Credit: Carol and Mike Werner/Alamy Stock Photo

New research by Giulio Cavalli and colleagues shows that the IL-1 family cytokine IL-37 not only has anti-inflammatory effects, but also induces metabolic reprogramming both in the context of inflammation-induced fatigue and in healthy mice. “We demonstrate a remarkable property of IL-37 to limit the metabolic costs of inflammation and to foster exercise tolerance,” explains co-author Charles Dinarello.

In mice with systemic inflammation induced by administration of low-dose lipopolysaccharide (LPS) (an established model of inflammation-induced fatigue associated with reduced exercise tolerance), treatment with recombinant human IL-37 reduced levels of inflammatory markers in muscle and serum and restored endurance running time to near baseline levels. “Given the known suppression of systemic inflammation by IL-37, it was not unexpected that exercise tolerance would improve upon IL-37 treatment,” remarks Dinarello. “However, the beneficial effects of IL-37 on exercise tolerance were more marked than those of anakinra, the anti-inflammatory IL-1 receptor antagonist, thus implying additional mechanisms of action beyond suppression of inflammation,” he continues.
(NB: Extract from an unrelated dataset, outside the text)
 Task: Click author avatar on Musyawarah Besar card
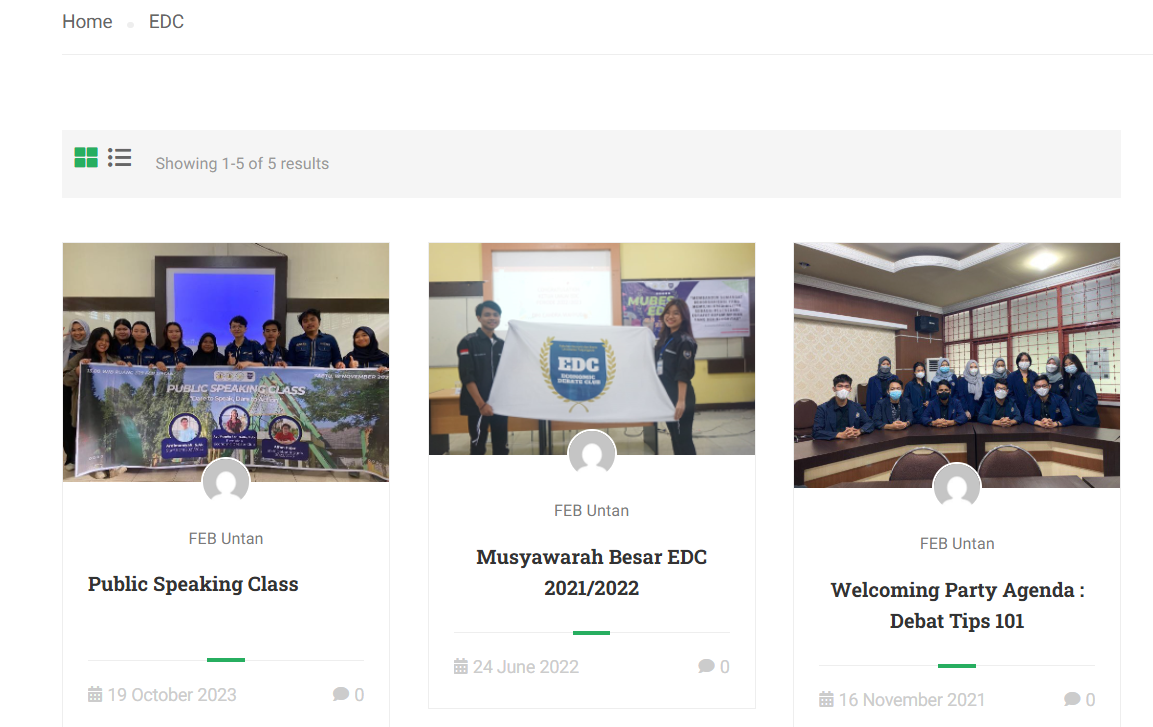click(x=592, y=454)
Surpringly, IL-37 treatment also markedly improved exercise tolerance in healthy mice not subjected to LPS-induced inflammation. Endurance running time improved within 24 h of IL-37 administration, and by day 2 was 82% higher in IL-37-treated mice compared with vehicle-treated mice (P = 0.01); after eight daily doses of IL-37, the increase was 326% (P = 0.001). Cavalli et al. also showed that the effects of IL-37 on exercise tolerance are mediated by the IL-1 decoy receptor IL-1R8 (also known as TIR8, or single immunoglobulin IL-1R related receptor) and AMP-activated protein kinase (AMPK), as they were abrogated by AMPK inhibition or IL-1R8 deficiency.
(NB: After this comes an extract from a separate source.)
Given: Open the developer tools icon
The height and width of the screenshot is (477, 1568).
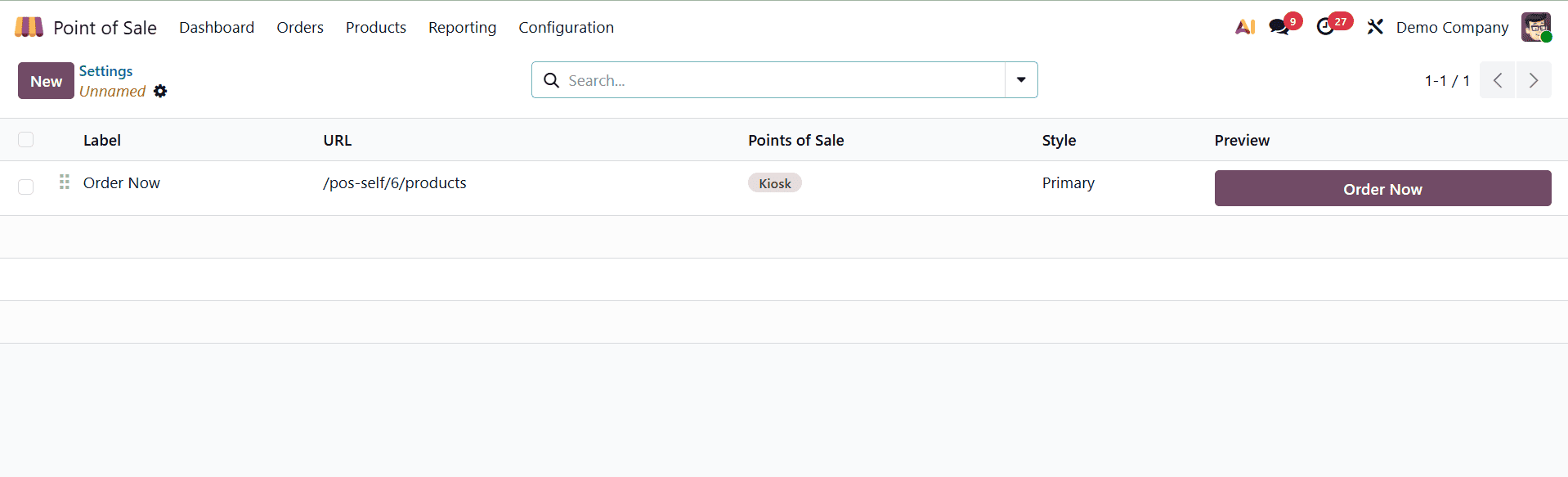Looking at the screenshot, I should coord(1374,27).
treatment with IL-37 increased the flux of oxidative phosphorylation substrates and levels of AMPK in skeletal muscle

“These effects of IL-37 on exercise tolerance in healthy mice were not secondary to suppression of the inflammatory response,” says Dinarello. “Rather, we observed direct and profound effects on energy metabolism.” Specifically, treatment with IL-37 increased the flux of oxidative phosphorylation substrates and levels of AMPK in skeletal muscle. “Metabolomics analyses also revealed reduced levels of the proinflammatory mediator succinate and oxidative stress-related metabolites, and changes in amino acid and purine metabolism in muscles of treated animals,” adds Dinarello.

Fatigue is a debilitating but often neglected manifestation of chronic inflammatory diseases. “Our study provides the rationale for development of recombinant IL-37 in the treatment of inflammation-induced fatigue,” concludes Dinarello. “The ultimate goal is to have recombinant forms of IL-37 available to physicians to treat humans.”